Chemical: Splits food into small molecules that can pass through membranes
Mechanical: Increases the surface area of food, includes chewing. Typically comes before chemical digestion
What is absorption?
The uptake of nutrients by body cells
What is elimination?
The passage of undigested material out of the digestive system
How do most animal conduct digestion and why?

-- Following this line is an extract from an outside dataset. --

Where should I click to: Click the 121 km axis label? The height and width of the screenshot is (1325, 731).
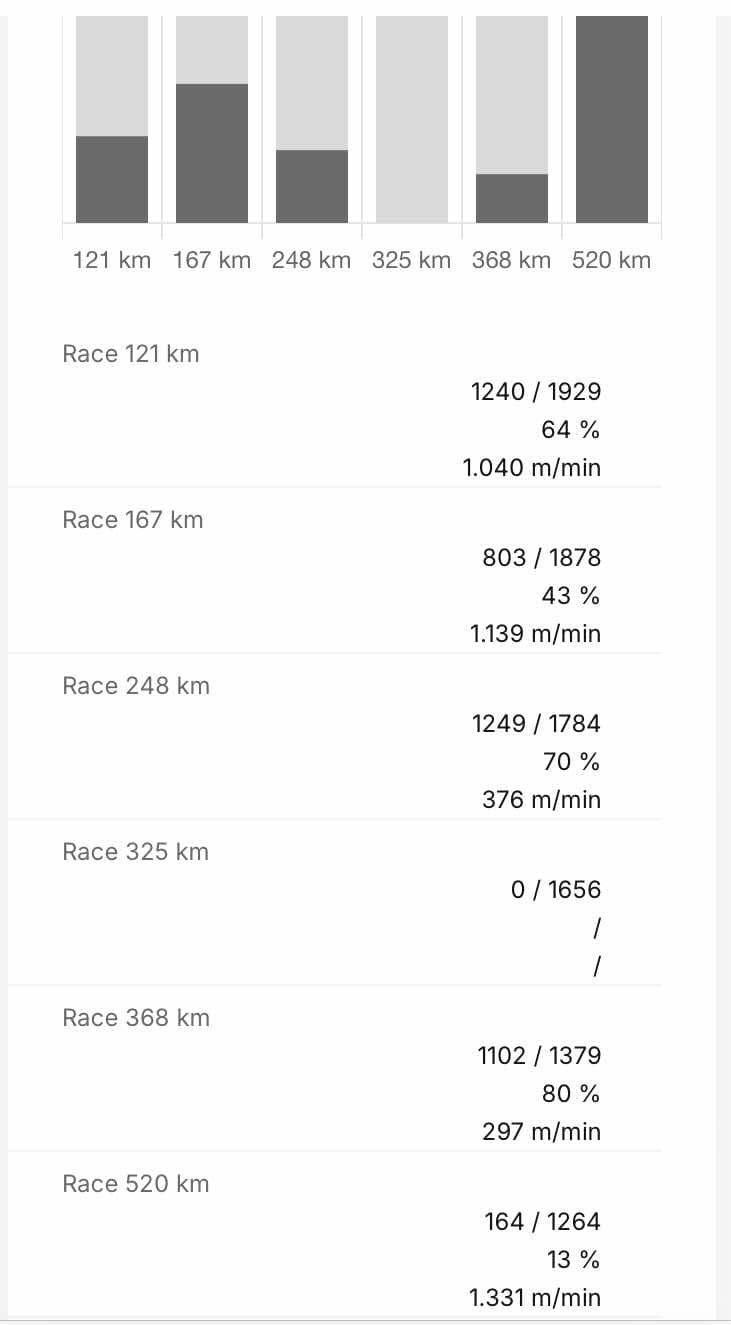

In compartments to reduce the risk of digesting its own cells and tissues
What are the two types of digestion?
Intracellular: Food particles are engulfed by phagocytosis
Extracellular: Digestion of foods outside the cell
What is a gastrovascular cavity?
A cavity in animals with simple body plans that function in digestion and distribution of nutrients
What is an alimentary canal?
A part of the digestive tract of complex animals with a mouth and an anus with specialized regions that carry out digestion in a stepwise fashion
What is bioenergetics?
The flow and transformation of energy in an animal that determines its nutritional needs
What is metabolic rate?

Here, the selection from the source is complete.